ИСХОДНЫЙ ТЕКСТ
______________________________
Припал к панораме. Оптика так приблизила вражескую машину, что до нее, казалось, можно было дотронуться рукой. Сердце учащенно забилось, кровь ударила в виски. Нервы натянуты до предела. Но я продолжаю ждать.

И когда до танка осталось метров сто пятьдесят, нажимаю на спуск. Выстрел точный. Бронированная машина остановилась, и только ее башня продолжает разворачиваться в нашу сторону. Впечатление такое, будто танк, словно громадный зверь, ослеп и теперь хоботом орудия вынюхивает, где же его противник. Но я не жду. Очередной снаряд пронзает броню. Над кормой вспыхивает пламя.

Второй танк, отстреливаясь, начинает отходить, стараясь заслониться броней своего горящего собрата. Но тут отличается расчет старшего сержанта Федора Симакова. С первого выстрела он останавливает и эту машину. [81]

Когда мы отбили еще одну, уже третью атаку фашистов, тусклое осеннее солнце перевалило за полдень. Его неяркие лучи освещали... незнакомую мне местность — так изменилась она за эти несколько часов боя. Пологий скат высоты изрыт воронками, вдоль и поперек исполосован танковыми гусеницами. Над лощиной висит густой бурый дым от догорающих построек Селища. Сквозь мутную его пелену неясно просматриваются несколько подбитых нами танков и истерзанный взрывами кустарник.

Мы начали приводить в порядок свою огневую позицию. И в это время по ходу сообщения к нам подошел лейтенант Шаталов.

— Носов, есть случай отличиться. В засаду станешь, — с подчеркнутой бодростью проговорил он и приказал следовать за ним.

Мы покатили орудие вслед за комбатром. Непросто дались нам эти двести метров спуска. Однажды тяжелая пушка покатилась вниз, увлекая нас за собой. Выручил смекалистый Бондаренко. Ему удалось опустить на землю станины, затормозить. Находчивость снарядного спасла нас от увечья, а орудие — от повреждений.

Расчету противотанкового орудия, назначенному для стрельбы прямой наводкой, обычно указываются основной и дополнительный секторы обстрела. Основной — на вероятном направлении движения танков, дополнительный — для оказания помощи соседним орудиям. На этот раз командир батареи отступил от уставного правила, указав нам только общее направление стрельбы.
______________________________
ЗАДАНИЕ 1
Замените «Expand» на «Open» в записях, начиная с первой строки и заканчивая строкой, содержащей «Toggle 收藏 on», включительно, и приведите эти строки, больше ничего в них не меняя.
Текст и записи взяты из разных источников.

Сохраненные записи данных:
______________________________
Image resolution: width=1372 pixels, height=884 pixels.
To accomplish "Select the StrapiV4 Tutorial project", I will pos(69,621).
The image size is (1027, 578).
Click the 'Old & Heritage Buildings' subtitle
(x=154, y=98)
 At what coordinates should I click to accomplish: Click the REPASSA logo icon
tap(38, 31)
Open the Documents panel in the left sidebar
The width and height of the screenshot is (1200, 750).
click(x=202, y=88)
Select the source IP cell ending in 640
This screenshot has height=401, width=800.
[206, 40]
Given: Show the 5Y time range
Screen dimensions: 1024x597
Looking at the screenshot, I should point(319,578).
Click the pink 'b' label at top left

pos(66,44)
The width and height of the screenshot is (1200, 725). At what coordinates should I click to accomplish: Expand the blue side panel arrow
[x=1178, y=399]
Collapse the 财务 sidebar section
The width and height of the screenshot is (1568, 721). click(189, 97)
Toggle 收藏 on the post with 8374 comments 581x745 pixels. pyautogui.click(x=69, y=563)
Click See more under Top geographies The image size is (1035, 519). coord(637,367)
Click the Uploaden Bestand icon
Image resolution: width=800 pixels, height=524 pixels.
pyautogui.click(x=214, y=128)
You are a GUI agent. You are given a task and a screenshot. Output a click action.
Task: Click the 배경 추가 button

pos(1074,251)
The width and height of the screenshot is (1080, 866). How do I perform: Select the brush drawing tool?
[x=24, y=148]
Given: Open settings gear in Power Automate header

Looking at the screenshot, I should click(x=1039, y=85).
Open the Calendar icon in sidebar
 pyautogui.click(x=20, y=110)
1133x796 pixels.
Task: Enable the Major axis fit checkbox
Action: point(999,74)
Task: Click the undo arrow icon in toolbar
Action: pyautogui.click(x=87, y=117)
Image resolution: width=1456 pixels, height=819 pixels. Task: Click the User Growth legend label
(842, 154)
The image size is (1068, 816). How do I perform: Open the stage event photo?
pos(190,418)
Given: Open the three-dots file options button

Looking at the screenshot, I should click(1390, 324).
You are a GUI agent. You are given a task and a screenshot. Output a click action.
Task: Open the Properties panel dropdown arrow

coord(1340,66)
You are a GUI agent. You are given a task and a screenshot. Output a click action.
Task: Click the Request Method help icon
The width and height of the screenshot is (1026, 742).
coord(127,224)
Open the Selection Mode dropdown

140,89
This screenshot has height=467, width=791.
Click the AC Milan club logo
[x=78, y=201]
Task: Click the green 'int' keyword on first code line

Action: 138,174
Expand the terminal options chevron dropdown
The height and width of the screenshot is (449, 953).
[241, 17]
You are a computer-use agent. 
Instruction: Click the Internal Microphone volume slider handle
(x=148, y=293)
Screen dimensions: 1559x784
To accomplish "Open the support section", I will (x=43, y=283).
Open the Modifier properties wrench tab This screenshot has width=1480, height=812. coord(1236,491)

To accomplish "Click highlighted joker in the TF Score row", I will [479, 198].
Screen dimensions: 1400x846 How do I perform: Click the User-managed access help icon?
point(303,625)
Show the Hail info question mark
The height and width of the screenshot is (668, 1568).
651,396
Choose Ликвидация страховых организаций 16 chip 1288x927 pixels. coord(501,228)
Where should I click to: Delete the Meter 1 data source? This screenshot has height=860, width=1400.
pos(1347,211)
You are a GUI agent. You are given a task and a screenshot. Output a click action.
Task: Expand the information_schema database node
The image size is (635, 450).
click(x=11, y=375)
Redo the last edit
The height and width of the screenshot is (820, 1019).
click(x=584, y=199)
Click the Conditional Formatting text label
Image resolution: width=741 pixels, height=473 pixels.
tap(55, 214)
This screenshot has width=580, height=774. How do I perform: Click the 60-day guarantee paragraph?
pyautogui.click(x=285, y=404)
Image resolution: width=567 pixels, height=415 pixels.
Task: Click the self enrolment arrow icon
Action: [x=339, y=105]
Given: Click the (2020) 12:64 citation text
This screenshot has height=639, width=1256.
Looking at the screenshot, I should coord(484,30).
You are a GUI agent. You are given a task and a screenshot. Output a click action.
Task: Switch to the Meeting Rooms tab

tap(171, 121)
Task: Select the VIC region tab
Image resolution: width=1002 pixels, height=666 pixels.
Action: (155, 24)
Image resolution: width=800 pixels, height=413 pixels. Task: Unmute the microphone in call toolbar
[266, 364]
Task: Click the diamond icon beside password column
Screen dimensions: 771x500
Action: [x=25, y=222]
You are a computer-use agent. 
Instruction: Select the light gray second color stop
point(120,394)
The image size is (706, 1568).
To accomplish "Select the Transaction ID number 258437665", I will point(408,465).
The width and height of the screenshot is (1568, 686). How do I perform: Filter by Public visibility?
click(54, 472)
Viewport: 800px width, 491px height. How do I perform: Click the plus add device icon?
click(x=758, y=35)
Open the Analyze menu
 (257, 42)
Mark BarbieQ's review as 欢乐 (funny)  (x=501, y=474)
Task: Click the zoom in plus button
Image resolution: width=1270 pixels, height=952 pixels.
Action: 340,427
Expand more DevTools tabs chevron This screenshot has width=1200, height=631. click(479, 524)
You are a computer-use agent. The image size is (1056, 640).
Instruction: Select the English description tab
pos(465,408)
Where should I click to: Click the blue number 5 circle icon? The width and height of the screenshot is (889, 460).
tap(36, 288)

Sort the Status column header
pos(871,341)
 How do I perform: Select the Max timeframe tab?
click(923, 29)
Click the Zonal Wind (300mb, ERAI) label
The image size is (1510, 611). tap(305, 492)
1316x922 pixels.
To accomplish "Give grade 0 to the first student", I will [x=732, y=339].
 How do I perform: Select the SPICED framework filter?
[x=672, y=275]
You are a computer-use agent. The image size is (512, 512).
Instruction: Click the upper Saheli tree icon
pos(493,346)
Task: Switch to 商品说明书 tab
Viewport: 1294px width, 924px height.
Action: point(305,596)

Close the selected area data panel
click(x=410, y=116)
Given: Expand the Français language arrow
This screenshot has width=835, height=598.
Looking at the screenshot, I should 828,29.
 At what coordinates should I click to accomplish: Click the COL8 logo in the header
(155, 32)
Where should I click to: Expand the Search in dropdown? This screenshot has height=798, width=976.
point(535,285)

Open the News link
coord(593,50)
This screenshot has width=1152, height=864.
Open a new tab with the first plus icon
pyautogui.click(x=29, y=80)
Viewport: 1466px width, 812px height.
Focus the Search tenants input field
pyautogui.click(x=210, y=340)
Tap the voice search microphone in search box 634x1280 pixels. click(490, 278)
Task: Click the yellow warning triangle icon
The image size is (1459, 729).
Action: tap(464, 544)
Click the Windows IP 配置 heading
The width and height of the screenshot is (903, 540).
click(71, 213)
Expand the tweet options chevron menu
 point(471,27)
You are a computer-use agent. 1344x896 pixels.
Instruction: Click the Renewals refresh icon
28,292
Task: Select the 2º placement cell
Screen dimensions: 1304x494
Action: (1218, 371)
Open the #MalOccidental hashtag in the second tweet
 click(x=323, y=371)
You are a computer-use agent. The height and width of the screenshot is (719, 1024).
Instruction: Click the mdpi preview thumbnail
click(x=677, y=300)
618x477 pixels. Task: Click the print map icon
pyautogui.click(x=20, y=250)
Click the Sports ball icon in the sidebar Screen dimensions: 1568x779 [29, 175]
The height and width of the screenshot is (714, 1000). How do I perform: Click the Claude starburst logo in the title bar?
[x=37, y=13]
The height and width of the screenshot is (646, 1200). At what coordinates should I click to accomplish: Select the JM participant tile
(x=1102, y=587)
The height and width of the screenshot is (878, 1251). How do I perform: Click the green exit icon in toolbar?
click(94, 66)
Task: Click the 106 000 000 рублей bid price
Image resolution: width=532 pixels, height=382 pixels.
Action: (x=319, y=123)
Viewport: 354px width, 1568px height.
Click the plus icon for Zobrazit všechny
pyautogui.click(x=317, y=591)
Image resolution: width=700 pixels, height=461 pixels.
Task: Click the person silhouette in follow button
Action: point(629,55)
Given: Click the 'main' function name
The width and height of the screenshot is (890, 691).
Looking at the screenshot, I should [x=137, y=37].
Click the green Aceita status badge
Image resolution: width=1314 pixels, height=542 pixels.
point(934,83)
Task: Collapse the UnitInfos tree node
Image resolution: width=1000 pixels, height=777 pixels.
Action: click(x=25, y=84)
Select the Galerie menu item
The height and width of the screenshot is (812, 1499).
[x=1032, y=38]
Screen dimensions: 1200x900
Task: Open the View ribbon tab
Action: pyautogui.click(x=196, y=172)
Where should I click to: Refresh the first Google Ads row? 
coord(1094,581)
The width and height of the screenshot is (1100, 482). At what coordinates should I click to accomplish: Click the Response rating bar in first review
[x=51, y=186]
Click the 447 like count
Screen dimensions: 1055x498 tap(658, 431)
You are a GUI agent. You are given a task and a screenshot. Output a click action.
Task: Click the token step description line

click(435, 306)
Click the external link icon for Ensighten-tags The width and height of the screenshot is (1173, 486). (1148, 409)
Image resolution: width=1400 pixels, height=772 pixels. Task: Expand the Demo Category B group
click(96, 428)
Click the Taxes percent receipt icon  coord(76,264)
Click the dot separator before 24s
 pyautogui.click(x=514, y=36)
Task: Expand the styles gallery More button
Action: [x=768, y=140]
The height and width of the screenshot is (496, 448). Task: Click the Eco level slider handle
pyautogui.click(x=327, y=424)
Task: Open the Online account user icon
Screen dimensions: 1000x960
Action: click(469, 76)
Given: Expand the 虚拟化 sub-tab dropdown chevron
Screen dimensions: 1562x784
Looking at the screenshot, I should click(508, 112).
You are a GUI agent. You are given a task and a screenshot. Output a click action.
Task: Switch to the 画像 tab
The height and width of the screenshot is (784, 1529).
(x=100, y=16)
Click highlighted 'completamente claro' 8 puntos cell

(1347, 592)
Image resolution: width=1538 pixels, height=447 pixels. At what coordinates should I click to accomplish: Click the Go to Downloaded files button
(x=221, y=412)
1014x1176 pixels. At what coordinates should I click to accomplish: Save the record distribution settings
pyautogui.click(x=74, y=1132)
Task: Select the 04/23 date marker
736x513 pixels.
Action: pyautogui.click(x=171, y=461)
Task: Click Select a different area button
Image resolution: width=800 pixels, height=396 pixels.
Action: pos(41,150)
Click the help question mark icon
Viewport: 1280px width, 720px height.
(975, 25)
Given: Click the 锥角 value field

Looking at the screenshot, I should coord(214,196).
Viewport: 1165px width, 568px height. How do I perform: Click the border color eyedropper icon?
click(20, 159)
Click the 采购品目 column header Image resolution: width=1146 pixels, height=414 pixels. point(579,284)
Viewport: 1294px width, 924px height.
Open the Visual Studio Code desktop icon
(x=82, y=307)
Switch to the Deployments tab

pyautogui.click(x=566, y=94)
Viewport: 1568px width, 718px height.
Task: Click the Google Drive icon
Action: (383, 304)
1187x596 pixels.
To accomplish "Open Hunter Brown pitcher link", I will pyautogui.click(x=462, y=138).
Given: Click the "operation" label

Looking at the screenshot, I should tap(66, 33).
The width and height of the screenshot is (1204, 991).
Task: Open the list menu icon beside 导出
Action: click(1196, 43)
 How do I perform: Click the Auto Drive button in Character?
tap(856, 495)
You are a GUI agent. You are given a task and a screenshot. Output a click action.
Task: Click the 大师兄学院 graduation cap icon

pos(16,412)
______________________________
ЗАДАНИЕ 2
Подхватите рассказ о бое артиллерийского расчета у Селища и продолжите его.

ОТВЕТ 1
Image resolution: width=1372 pixels, height=884 pixels.
To accomplish "Select the StrapiV4 Tutorial project", I will pos(69,621).
The image size is (1027, 578).
Click the 'Old & Heritage Buildings' subtitle
(x=154, y=98)
 At what coordinates should I click to accomplish: Click the REPASSA logo icon
tap(38, 31)
Open the Documents panel in the left sidebar
The width and height of the screenshot is (1200, 750).
click(x=202, y=88)
Select the source IP cell ending in 640
This screenshot has height=401, width=800.
[206, 40]
Given: Show the 5Y time range
Screen dimensions: 1024x597
Looking at the screenshot, I should point(319,578).
Click the pink 'b' label at top left

pos(66,44)
The width and height of the screenshot is (1200, 725). At what coordinates should I click to accomplish: Open the blue side panel arrow
[x=1178, y=399]
Collapse the 财务 sidebar section
The width and height of the screenshot is (1568, 721). click(189, 97)
Toggle 收藏 on the post with 8374 comments 581x745 pixels. pyautogui.click(x=69, y=563)

ОТВЕТ 2
Новая позиция — хуже не придумаешь: ни обзора, ни обстрела. Но когда лейтенант объяснил задачу, стали очевидными ее преимущества. Продвигаясь к Днепру, фашистские танки именно здесь подставят борта под выстрелы орудия, в то же время не имея возможности скоро обнаружить нас в узкой горловине оврага.

Уходя, командир батареи твердо произнес:

— Стоять до последнего снаряда! [82]

Едва мы изготовились к стрельбе, как на высоту, теперь уже за нашей спиной, снова обрушился огневой налет врага.

Из оврага не видно, что делается на переднем крае. А неизвестность в бою всегда утомительна, взвинчивает нервы до предела. Подмечаю: номера расчета переглядываются друг с другом, нервничают. Оставив за себя Бондаренко, выбираюсь на скат. Теперь поле боя как на ладони.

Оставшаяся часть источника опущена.